How to Track Apes and Monkeys in the Wild
Updated: Feb 24
When it comes to fieldcraft, primates can be split into two main camps: those that are habituated and those that aren’t. Habituated primates have been acclimatised to the presence of humans; they are often the subject of scientific field research and offer some of the closest and most rewarding encounters. Tracking them usually relies on following a guide who is in radio contact with scouts that have kept a close watch over your target primates since daybreak. Unhabituated apes or monkeys, on the other hand, present a far greater challenge. To catch even a fleeting glimpse of them you’ll need to pit your wits against some of the smartest minds in the animal kingdom. There are exceptions, of course – savannah dwelling baboons are not exactly shy, while some species of langur and macaque have adapted to urban areas, becoming streetwise monkeys ever on the lookout for free food. India’s temple monkeys and Gibraltar’s rock apes will probably find you long before you find them.
Not all primates are diurnal. Take a walk at night in the forests of Africa, India or South East Asia, cast a torch beam into the trees and you could well find a pair of round eyes shining back at you. Largely nocturnal, prosimians are the oldest members of the primate family and include lorises, pottos, bushbabies, lemurs, tarsiers and the aye-aye. Holed up in trees by day, these goggle-eyed gremlins only emerge to feed under cover of darkness. In Latin America, the nightshift is filled by owl monkeys which not only resemble owls with their huge, disc-shaped eyes, but also sound like them, uttering low-frequency hoots.
Howlers and cry babies
Listening out for their calls can be a good way to track down nocturnal primates. Bushbabies, in particular, have a loud shriek that has an unnerving resemblance to a crying human infant. Some diurnal lemurs kick up a racket during the day.
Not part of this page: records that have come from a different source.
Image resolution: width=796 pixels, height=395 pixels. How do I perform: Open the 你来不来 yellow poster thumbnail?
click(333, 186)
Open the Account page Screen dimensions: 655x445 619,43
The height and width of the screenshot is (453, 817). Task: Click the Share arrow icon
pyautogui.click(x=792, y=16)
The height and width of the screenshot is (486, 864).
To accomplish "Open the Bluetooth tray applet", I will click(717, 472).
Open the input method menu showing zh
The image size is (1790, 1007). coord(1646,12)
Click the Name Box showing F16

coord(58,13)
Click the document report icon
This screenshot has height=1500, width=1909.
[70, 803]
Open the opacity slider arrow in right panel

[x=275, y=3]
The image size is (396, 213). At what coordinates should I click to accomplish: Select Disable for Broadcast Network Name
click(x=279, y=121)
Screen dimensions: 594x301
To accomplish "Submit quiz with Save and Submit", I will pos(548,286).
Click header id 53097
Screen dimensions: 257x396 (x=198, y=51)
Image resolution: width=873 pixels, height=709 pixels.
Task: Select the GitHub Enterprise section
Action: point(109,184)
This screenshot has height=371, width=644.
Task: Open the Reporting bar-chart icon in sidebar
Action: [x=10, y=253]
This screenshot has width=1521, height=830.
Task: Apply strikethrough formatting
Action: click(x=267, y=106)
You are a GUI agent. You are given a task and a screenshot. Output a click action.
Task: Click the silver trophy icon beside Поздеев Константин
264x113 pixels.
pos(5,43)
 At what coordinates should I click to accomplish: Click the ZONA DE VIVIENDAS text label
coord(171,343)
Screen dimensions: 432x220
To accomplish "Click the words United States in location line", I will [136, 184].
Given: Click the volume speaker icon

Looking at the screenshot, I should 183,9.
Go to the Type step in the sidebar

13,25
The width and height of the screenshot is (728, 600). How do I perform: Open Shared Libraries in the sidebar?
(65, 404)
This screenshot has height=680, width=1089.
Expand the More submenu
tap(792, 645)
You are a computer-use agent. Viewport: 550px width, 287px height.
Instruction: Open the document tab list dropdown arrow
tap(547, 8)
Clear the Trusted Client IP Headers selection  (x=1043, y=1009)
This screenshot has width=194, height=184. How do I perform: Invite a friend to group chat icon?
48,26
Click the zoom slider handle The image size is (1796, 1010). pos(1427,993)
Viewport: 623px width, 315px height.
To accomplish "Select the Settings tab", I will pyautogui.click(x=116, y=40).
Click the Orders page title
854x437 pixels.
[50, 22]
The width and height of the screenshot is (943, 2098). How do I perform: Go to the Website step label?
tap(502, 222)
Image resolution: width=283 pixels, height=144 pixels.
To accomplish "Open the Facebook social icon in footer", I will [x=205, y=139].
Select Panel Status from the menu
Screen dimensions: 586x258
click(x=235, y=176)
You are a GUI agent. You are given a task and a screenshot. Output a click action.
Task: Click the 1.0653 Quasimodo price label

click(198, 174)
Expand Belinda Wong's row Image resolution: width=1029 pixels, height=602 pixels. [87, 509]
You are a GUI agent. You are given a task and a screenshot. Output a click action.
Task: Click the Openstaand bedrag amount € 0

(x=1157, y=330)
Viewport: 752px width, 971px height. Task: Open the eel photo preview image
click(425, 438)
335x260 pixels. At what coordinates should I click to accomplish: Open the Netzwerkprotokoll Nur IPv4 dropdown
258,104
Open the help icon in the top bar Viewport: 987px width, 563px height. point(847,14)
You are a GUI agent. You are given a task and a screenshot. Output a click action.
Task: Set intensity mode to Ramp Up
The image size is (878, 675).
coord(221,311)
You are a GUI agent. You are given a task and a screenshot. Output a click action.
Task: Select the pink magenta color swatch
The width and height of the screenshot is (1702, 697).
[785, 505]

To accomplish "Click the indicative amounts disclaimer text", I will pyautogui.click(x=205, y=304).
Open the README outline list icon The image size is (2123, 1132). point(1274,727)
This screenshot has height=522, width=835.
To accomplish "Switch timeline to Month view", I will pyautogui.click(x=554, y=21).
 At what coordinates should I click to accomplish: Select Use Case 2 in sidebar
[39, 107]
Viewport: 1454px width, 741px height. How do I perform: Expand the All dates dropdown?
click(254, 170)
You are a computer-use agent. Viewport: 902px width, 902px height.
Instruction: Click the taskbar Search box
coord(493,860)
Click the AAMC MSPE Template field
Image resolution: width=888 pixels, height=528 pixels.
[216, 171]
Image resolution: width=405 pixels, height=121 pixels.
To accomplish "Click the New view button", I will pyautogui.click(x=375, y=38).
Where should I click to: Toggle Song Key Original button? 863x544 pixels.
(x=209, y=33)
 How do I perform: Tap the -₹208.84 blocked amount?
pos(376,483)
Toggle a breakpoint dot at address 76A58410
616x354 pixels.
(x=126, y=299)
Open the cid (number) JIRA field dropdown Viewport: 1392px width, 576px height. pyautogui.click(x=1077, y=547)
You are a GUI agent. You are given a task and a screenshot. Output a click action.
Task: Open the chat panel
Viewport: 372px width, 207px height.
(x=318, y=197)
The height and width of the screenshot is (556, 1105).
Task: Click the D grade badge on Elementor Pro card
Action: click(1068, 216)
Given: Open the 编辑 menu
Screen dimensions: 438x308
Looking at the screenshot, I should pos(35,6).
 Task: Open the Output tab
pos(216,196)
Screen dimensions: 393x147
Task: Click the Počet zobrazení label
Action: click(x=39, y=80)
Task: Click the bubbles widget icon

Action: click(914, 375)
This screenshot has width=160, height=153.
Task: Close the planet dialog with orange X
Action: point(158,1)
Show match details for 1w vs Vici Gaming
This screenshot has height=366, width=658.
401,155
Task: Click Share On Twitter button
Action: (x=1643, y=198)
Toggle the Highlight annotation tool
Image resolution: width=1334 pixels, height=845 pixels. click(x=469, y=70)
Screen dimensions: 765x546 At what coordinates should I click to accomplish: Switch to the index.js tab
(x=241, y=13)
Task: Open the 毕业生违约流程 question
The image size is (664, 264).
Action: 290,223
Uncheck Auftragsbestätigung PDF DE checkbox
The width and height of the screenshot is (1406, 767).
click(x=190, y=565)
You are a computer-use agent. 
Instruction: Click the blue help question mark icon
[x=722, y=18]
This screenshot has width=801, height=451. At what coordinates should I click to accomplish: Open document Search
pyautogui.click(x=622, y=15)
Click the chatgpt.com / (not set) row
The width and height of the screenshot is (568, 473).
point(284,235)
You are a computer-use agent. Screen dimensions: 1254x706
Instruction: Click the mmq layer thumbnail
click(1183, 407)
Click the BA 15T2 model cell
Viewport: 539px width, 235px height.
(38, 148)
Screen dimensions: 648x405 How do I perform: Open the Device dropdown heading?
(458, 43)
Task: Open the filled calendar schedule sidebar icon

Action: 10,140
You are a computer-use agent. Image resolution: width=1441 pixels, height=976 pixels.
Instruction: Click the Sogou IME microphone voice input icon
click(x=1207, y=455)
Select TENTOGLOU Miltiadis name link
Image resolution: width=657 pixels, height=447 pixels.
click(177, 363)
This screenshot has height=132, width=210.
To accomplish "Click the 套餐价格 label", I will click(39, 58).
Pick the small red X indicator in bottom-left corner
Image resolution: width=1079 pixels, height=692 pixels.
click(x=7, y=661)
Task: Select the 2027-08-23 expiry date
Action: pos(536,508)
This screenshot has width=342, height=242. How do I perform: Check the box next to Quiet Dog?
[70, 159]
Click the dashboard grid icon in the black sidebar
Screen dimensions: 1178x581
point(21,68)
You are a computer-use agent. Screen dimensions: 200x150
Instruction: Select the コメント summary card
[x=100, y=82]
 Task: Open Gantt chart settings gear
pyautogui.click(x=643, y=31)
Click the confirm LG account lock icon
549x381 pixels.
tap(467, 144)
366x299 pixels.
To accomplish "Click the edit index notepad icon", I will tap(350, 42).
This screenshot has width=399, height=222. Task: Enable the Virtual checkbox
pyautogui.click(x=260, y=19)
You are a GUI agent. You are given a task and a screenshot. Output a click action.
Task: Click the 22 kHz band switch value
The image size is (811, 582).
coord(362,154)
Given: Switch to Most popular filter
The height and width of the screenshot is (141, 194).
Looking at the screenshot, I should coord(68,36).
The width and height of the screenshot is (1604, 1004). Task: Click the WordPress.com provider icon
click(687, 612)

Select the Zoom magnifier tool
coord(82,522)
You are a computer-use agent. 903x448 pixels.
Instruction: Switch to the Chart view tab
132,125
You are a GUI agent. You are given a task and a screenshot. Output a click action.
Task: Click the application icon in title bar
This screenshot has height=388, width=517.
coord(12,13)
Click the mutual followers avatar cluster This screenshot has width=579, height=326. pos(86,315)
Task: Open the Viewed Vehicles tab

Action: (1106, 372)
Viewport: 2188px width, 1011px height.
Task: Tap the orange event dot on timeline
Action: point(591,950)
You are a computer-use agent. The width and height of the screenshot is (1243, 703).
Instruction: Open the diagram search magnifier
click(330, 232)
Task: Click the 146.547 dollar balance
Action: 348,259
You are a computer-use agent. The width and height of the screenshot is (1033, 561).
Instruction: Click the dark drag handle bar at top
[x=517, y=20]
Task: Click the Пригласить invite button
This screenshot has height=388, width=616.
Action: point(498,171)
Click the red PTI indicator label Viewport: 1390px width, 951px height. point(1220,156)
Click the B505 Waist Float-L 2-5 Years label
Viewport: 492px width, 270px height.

One of the most haunting calls in nature, the song of the indri can carry for around 3km, adults joining in duets to proclaim their territories. For forest dwellers this is an effective way to declare their location to other primates. Other species are equally vocal, from bellowing howler monkeys and pant-hooting chimpanzees to the wonderful whooping of gibbons. In many forests, the dawn chorus of primates rivals anything that birds can offer. In addition to marking territory, primates make a song and dance over predators. Alarm calls could be anything from baboons barking at a leopard slinking from its daytime cover to langurs grunting indignantly at a tiger. Keep your ears open and these tell-tale sounds can lead you to all kinds of interesting wildlife.
There’s nothing more irresistible to most primates than a tree in flower or fruit. Stake one out, rather than stroll randomly through a forest, and you’ll greatly increase your chances of spotting primates – particularly the more elusive canopy-dwelling species. Orang-utans, for example, are notoriously difficult to see in the wild, but they’ll travel large distances to gorge themselves on fruit. You will know when there’s one feeding in the tree above you when empty fruit husks start raining down. Other primates frequent particular habitats for feeding – lowland gorillas, for example, are partial to the tubers and shoots of water plants growing in swampy bais (or clearings) in the Congo rainforest.
This is what intrigues us most about primates. A mere sighting will always leave us wanting, because it’s only through patient and sustained observation that you begin to recognise so much familiar behaviour – playing infants, social dominance, even tool use. Ultimately, it’s the experiences of primatologists like Jane Goodall that provide the best lesson in fieldcraft: take your time, sit quietly and simply observe.